Rarely do I take the time any more to read through the whole of a magazine. But I’ve been traveling in Asia and I found time to read most of the March issue of Reason. It’s superb. Here are just some of the good articles:
. Peter Suderman’s excellent piece on Mitt Romney, titled “Consultant in Chief.” Some highlights:
In October of that year, Romney told the Republican Jewish Coalition: “I think we’ll be successful nationwide. My plan, by the way, allows every citizen in America to get health insurance.” Asked by CNN’s John King at the time whether RomneyCare was a good model for the nation, he responded with a big grin, “Well, I think so.”
These days, he thinks not. In an October 2011 debate on CNN, Romney insisted, despite evidence to the contrary, that “in the last campaign I was asked, ‘Is this something you would have the whole nation do?’ And I said no.”
At this point, anyone hoping to pin Romney down on the relationship between RomneyCare and ObamaCare might as well try to nail an egg to the wall. In a lengthy November interview with Fox News host Bret Baier, a visibly uncomfortable Romney reiterated his recent claim that the law was good for Massachusetts but not for the nation. He told Baier that his “entire view” on the subject was laid out “clearly” in his book.
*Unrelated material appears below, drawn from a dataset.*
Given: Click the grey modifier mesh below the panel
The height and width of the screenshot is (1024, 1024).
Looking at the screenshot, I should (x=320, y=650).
Reading No Apology is indeed clarifying, but probably not in the way that Romney intends. The first printing of the hardback summarized RomneyCare’s achievements and national implications with the line, “We can accomplish the same thing for everyone in the country.” When the book came out in paperback, that line was gone.
The distinction between Romney’s support for properly managed stimulus and his criticism of the Obama plan as passed is murky enough to give even his advisers pause. Asked over the phone whether it would be fair to say that Romney supports stimulus spending as long as it’s the right kind of stimulus spending, Romney’s policy advisor starts to answer, then pauses for several seconds before responding hesitantly that he has the impression that’s true but will need to check further.
. Peter Schweizer, “Warren Buffett: Baptist and Bootlegger.” This one nicely lays out how Warren Buffett is up to his eyeballs in crony capitalism.
. Robert W. Poole, Jr. “Fixing America’s Freeways.” Poole does two main things, both of which he always does well: (1) Makes the case for tollways, with a large dose of private investment, as a solution for congestion, and (2) something that is rarer, gives the reader an empirically-backed case for thinking that some of the pro-market reforms will actually happen.
This latter, by the way, is something that has been one of Poole’s strengths for over 40 years. In fact, it was a piece by him in Reason in the late 1960s or early 1970s that encouraged me to be not just a professional libertarian but a professional empirically-based economist.
Disclosure: Although I haven’t written for it much lately, I’m still a contributing editor to Reason.
READER COMMENTS
Ted Craig
Feb 29 2012 at 10:20am
On Presidents’ Day, I watched the excellent Presidents series marathon on the History Channel. In the whole of U.S. history, the most libertarian presidents were Grover Cleveland and Gerald Ford. History remembers neither with affection.
mark
Feb 29 2012 at 11:28am
it is a great magazine, thanks for the reminder. City Journal is also terrific.
Mark Little
Feb 29 2012 at 10:50pm
I subscribed to Reason for decades, but in recent years let my subscription laps. Maybe I should renew.
Ritwik
Mar 1 2012 at 10:32am
The Buffet article is ridiculous. It’s a bunch of illogical pot-shots about everything from Buffet’s home to the nomenclature of ‘value investing’, followed by ‘look he invested in Goldman Sachs’.
Buffet is the equity lender of last resort. That is it.
Ken B
Mar 1 2012 at 12:12pm
Ritwik,
Other than ‘discomfitting to my world view’ I cannot grok what you mean by ‘ridiculous’. Are any of the facts wrong? Did Buffett not in fact make huge sums from the policies he pushed for? Is the article in any substantive way incorrect?